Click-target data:

-=-=-

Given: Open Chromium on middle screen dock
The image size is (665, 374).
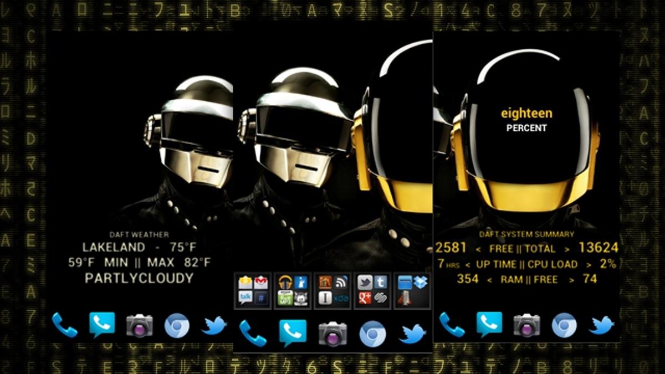Looking at the screenshot, I should click(x=372, y=334).
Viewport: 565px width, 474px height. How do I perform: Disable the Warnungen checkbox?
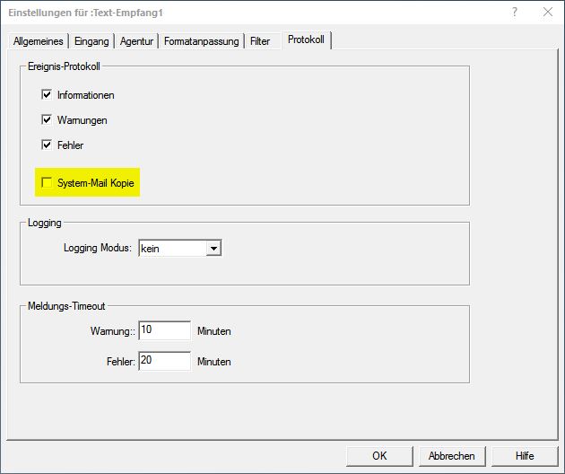[48, 119]

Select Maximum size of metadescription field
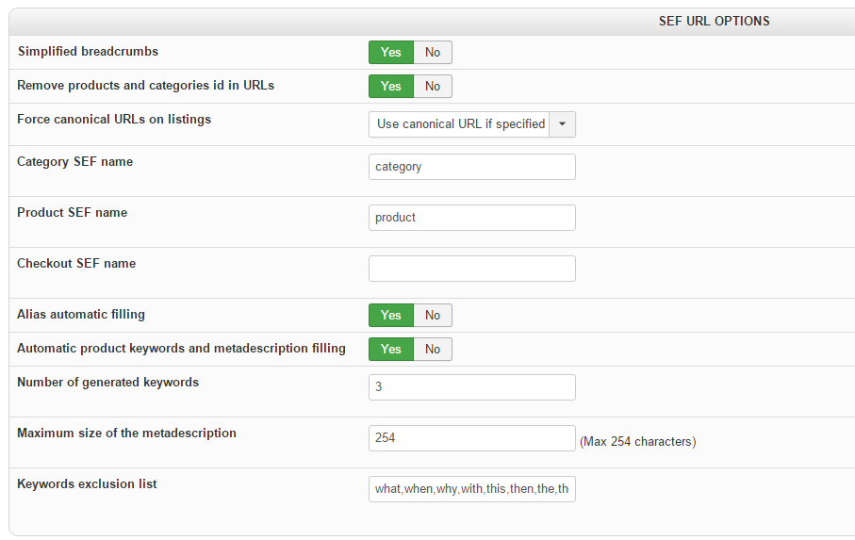coord(471,438)
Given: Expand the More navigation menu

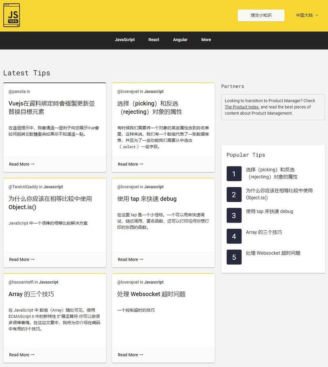Looking at the screenshot, I should coord(206,40).
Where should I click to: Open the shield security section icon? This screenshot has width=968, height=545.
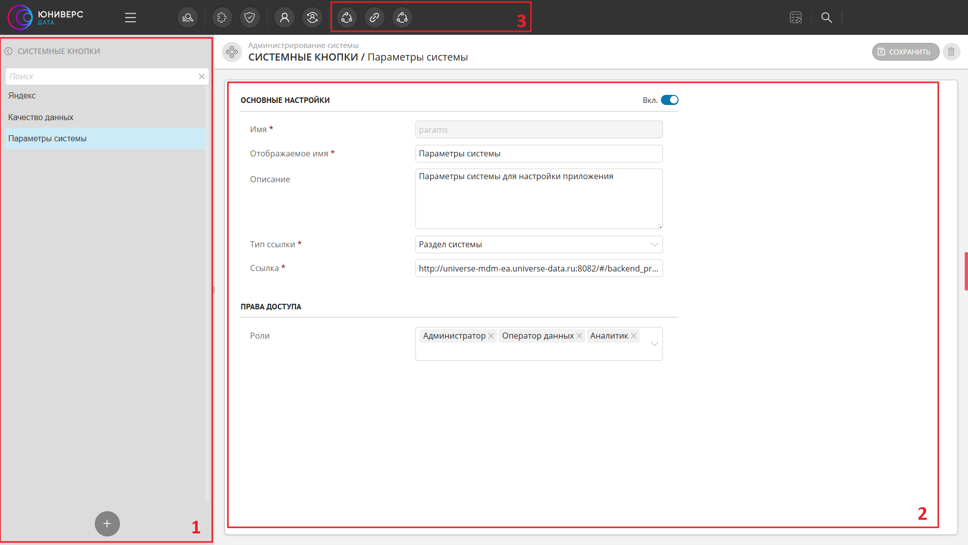pos(250,18)
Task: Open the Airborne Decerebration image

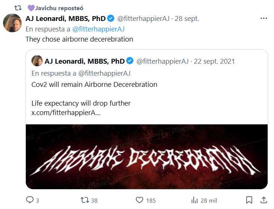Action: point(147,157)
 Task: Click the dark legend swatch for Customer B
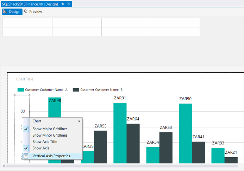(76, 90)
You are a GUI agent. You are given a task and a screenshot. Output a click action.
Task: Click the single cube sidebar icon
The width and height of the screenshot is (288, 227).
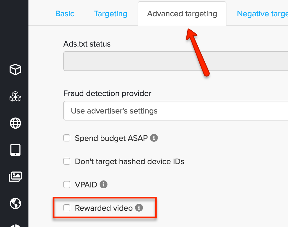point(15,70)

-=-=-

Instructions for the task. Put the listing above into a numbered list, one line per numbered item, and skip the blank lines. Omit the pictures from your answer.

The output.
1. Given: Open Chromium on middle screen dock
2. The image size is (665, 374).
3. Looking at the screenshot, I should click(x=372, y=334).
4. Viewport: 565px width, 474px height. How do I perform: Disable the Warnungen checkbox?
5. [48, 119]
6. Select Maximum size of metadescription field
7. coord(471,438)
8. Given: Expand the More navigation menu
9. Looking at the screenshot, I should coord(206,40).
10. Where should I click to: Open the shield security section icon? This screenshot has width=968, height=545.
11. pos(250,18)
12. Task: Open the Airborne Decerebration image
13. Action: point(147,157)
14.  Task: Click the dark legend swatch for Customer B
15. (76, 90)
16. You are a GUI agent. You are given a task and a screenshot. Output a click action.
17. Task: Click the single cube sidebar icon
18. The width and height of the screenshot is (288, 227).
19. point(15,70)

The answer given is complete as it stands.